Qu’a accompli Poutine jusqu’à présent en bombardant la Syrie ?
L’intervention russe en Syrie a été lancée le 30 septembre, soit il y a plus de deux mois.
Moscou a déclaré dès le départ que son objectif était de combattre le groupe État islamique (EI) et d’autres organisations qu’il qualifie de terroristes. Mais ce n’est pas ce qu’il s’est passé. Au lieu de cela, il est apparu que la cible était en fait les forces de l’opposition syriennes et l’objectif celui de faire pencher l’équilibre du pouvoir en faveur du régime d’Assad.
Au début, Moscou a indiqué que l’opération durerait trois mois. Mais les autorités se sont vite rétractées, confirmant que l’opération serait d’une durée non-déterminée. En outre, après avoir commencé par le déploiement des avions et bombes russes les plus modernes dans une base militaire syrienne proche de Lattaquié, l’opération semble depuis avoir été étendue à une autre base aérienne près de Homs.
Au-delà des raisons de cette bourrasque précoce dans l’horizon de l’opération, il est peut-être temps de demander ce que celle-ci a effectivement permis d’accomplir.
Le crash d’un avion de ligne russe dans la péninsule du Sinaï a été l’une des premières conséquences de l’intervention russe en Syrie. Bien entendu, ce n’était pas la première fois que la Russie faisait les frais du terrorisme. Plusieurs cibles russes ont fait l’objet d’opérations terroristes dans les années 90 et pendant la première décennie de ce siècle.
Cela dit, cette vague de terrorisme était étroitement associée au conflit entre Moscou et les peuples du Caucase du Nord. Elle se limitait en outre à des cibles localisées à l’intérieur de la Fédération de Russie. Maintenant, semble-t-il, la Russie est dans le radar du terrorisme international. Si c’est le cas, cela constitue une menace pour les intérêts russes tant à l’intérieur de la Fédération de Russie qu’à l’extérieur. Le régime du président Poutine est en large mesure un régime totalitaire. Pourtant, peu importe son degré d’autoritarisme, il continue de se préoccuper de l’opinion publique russe.
L’opération propre de Poutine a échoué
Dans le contexte d’une série d’échecs encourus dans le voisinage de la Russie et au niveau de ses relations avec l’Occident, sans parler du sérieux déclin économique qu’a connu le pays, Poutine a clairement cherché à présenter son intervention en Syrie comme une opération propre.
Son gouvernement a cherché à faire comprendre au peuple russe que la Syrie ne serait pas un autre Afghanistan et que le pays accomplirait ses objectifs stratégiques sans encourir de pertes tangibles. L’attaque terroriste visant un avion de ligne russe dans l’espace aérien du Sinaï a représenté le premier accro dans le discours que Moscou s’est efforcé de mettre en avant pour justifier l’opération et gagner le soutien de l’opinion publique russe.

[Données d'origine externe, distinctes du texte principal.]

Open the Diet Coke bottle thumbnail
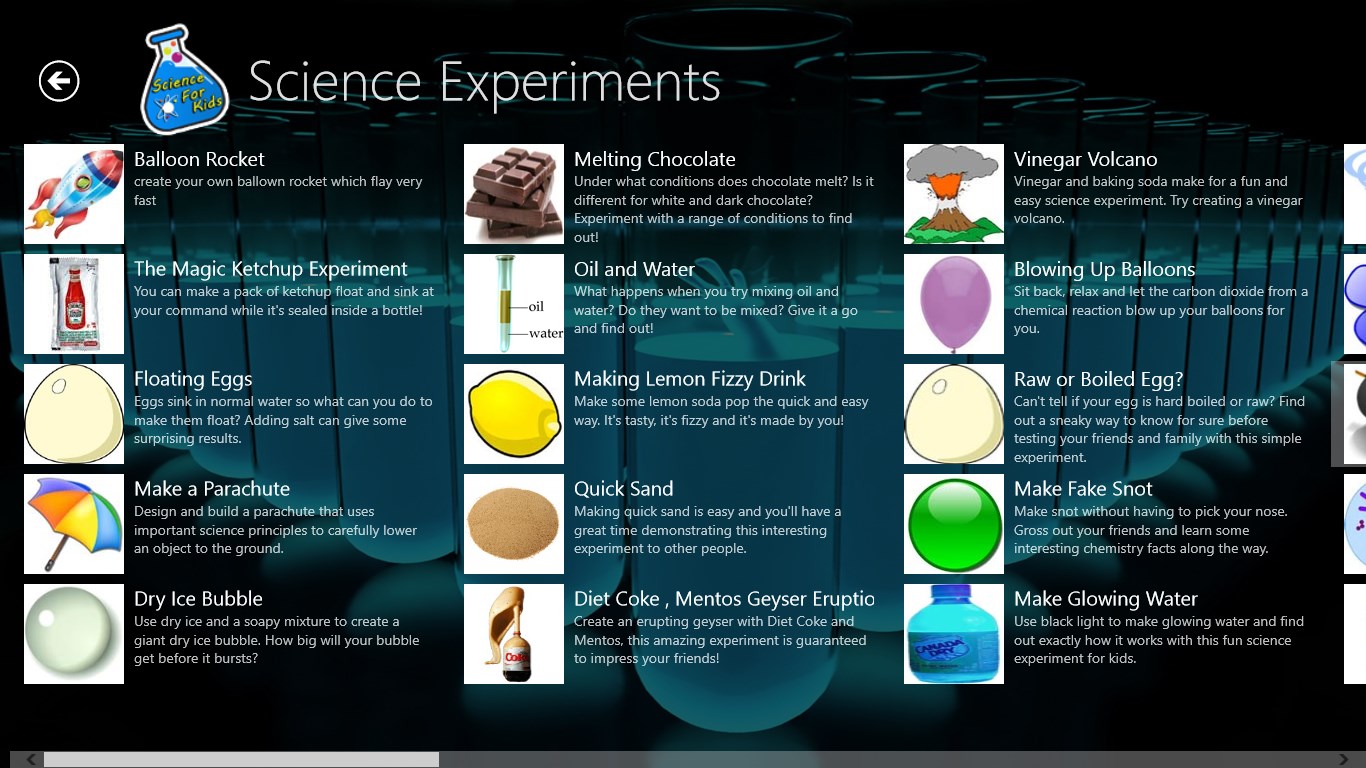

Cependant, les problèmes ne sont pas restés confinés au crash de cet avion. Dans une escalade de la tension pas entièrement inattendue, un avion de combat turc a abattu un avion de chasse russe qui n’avait pas répondu à ses messages d’avertissement après avoir violé l’espace aérien turc dans la zone frontalière de la province du Hatay.
Les Turcs ont affirmé qu’au cours des mois précédents, leur espace aérien avait été violé à plusieurs reprises par des avions russes et que les officiels turcs avaient fait état de ce problème auprès de leurs homologues russes, insistant sur le fait que l’armée turque appliquerait strictement les règles d’engagement militaire contre tout avion qui violerait son espace aérien.
Les autorités turques affirment également que leurs forces n’ont en aucun cas visé l’avion russe per se, faisant valoir qu’elles ignoraient l’identité de l’appareil avant de l’abattre.
Les Russes, pour leur part, ont considéré le bombardement de leur avion de chasse Sukhoi Su-24 et la mort de l’un de ses pilotes comme un coup de poignard dans le dos asséné par la Turquie. Quoi qu’il en soit, l’épisode a empoisonné les relations entre les deux pays, surtout lorsque la Russie a commencé à mettre en œuvre ses menaces d’imposer des sanctions sur les importations de produits agricoles turcs vers la Russie ainsi que sur les entreprises de construction turques travaillant dans le pays.
L’amitié brisée avec la Turquie
Sans conteste, ces sanctions auront un impact négatif sur l’économie turque, quoi que limité. La soudaine crise dans les relations entre les deux pays aura un impact pas moins négatif sur la Russie elle-même. Ces relations s’étaient significativement améliorées au cours des dix dernières années, mettant de côté les longues décennies d’inquiétudes et de suspicions mutuelles qui avaient marqué la période de la guerre froide.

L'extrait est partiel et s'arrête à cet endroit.